Realistically, I don’t think the SEC would add any schools from a state where it already has a presence, so that leaves out teams like Clemson, Louisville, Texas, Florida State, Miami, etc. I think the conference would want to expand its footprint up the East Coast, so Virginia Tech would be an enticing option. NC State would also be a possibility, but the Wolfpack probably value their basketball rivalries too much to make the move to the SEC. The Hokies, on the other hand, would be a great addition.

Then, there’s the Sooner State. Either Oklahoma or Oklahoma State would be my second choice. Obviously, I’d rather have the Sooners for all the history they bring, but they might not want to split with Texas. The Cowboys, on the other hand, might be more willing to make the jump. I’d only let Oklahoma State in if Mike Gundy keeps the mullet, though.

Chris Wright, Executive editor

First, let’s politely but permanently dismiss the notion that UNC would ever leave the ACC. That’s a pipedream. UNC is a founding member of the ACC and, since its inception, the biggest brand name in the ACC. The ACC commissioner is a former UNC football player and, later, athletic director. The ACC league office is 50 miles west of Chapel Hill. The ACC is and will forever be … North Carolina. As long as there is an ACC, UNC will be part of the ACC. I can’t make that any clearer.

If you are looking for a realistic ACC option — that $52 million exit fee isn’t nearly as intimidating in 2021 and beyond as it was when Maryland left in 2012 — FSU, Miami and Virginia Tech make the most sense. All 3 schools have a football-first mentality that has always been better aligned with the SEC than ACC, anyway. I’m still not convinced any of the 3 are gettable. Virginia Tech seems like it would be a geographic outlier much like Missouri.
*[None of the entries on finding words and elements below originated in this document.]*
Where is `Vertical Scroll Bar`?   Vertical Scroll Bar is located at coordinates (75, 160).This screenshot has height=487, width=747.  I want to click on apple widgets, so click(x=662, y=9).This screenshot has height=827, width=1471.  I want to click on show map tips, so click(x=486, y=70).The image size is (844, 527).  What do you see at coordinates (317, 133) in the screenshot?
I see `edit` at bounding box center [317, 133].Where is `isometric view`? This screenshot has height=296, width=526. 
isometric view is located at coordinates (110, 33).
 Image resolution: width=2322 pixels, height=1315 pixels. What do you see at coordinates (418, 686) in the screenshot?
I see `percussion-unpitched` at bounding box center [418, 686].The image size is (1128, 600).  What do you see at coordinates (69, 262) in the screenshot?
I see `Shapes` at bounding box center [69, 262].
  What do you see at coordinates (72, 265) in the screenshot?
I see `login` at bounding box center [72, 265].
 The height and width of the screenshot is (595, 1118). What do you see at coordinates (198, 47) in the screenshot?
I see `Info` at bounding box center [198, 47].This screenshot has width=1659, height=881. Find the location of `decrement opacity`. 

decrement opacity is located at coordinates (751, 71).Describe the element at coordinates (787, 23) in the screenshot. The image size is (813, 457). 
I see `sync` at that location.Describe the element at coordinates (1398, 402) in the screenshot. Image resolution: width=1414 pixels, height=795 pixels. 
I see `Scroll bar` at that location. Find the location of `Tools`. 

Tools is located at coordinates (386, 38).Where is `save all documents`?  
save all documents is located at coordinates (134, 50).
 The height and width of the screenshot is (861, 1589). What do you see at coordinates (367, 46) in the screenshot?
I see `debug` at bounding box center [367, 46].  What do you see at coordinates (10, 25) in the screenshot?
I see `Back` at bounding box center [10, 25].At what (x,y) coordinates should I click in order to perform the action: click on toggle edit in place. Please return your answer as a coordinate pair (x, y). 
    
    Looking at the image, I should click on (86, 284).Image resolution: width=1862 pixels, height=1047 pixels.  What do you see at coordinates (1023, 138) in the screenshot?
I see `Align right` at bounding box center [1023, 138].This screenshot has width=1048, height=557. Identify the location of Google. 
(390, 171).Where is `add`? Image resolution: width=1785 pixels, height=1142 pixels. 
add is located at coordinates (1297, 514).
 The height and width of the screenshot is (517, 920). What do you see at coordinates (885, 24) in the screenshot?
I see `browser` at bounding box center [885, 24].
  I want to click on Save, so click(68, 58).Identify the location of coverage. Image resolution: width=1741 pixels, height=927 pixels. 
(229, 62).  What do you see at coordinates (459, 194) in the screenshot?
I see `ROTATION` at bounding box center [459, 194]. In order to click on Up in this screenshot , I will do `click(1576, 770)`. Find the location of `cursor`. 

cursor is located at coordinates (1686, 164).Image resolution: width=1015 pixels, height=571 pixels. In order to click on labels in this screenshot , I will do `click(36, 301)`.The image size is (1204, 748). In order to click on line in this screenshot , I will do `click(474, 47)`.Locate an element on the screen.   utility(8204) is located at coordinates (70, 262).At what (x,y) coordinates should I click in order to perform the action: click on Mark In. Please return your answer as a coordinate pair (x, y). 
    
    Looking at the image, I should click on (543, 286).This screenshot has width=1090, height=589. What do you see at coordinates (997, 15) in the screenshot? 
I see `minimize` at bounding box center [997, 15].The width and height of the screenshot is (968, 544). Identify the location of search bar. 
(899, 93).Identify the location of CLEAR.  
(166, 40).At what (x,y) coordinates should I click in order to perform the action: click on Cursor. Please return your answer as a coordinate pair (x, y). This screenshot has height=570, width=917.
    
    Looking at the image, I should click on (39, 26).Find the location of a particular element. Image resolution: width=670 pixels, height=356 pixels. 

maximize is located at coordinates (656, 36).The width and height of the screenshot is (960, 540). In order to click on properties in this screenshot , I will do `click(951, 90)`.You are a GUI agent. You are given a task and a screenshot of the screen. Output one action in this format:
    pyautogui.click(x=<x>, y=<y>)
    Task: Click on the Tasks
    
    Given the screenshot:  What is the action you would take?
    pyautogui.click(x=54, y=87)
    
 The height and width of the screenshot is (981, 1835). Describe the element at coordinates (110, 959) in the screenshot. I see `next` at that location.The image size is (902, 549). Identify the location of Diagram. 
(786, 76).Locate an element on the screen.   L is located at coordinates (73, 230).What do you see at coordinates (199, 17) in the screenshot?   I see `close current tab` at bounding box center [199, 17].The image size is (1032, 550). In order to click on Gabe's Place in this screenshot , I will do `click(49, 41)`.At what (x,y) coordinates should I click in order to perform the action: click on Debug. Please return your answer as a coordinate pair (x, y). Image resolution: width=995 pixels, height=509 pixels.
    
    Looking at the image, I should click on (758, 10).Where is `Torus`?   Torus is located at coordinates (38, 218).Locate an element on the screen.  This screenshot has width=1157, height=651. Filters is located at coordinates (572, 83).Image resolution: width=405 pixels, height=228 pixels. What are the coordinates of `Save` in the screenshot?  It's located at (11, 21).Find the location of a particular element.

I think the SEC could poach just about any Big 12 school it wanted. The exit fees are modest, the football is outstanding and so too are the football cultures. Texas would be an absolute coup, but I’m not sure how realistic that is. Probably not very.

Coop stole my thunder a bit with his preference. I thought I’d be alone in this, but I’d make an Alabama-after-Nick Saban-like run at Oklahoma and Oklahoma State. Package deal. They fit the SEC mindset and complete the SEC’s geographic footprint between Texas A&M and Missouri. It’s perfect. That would create some logistical issues, however. Assuming Missouri goes to the West, you’d need Auburn and somebody else, maybe 1 of the Mississippi schools, to move to the East.

If the SEC decides poaching Power 5 programs isn’t realistic, I take a long look at UCF and USF. Again, not one or the other but both. That leaves out the possibility of adding Houston, but the Florida programs are a better fit. They are natural rivals and both have reached the highest levels of the sport. USF, don’t forget, once was No. 2 in the BCS ranking. Both are in coveted Florida markets for recruiting and college football interest.

Adding both also would allow the SEC to move Missouri into the West, the easiest and most logical realignment possible.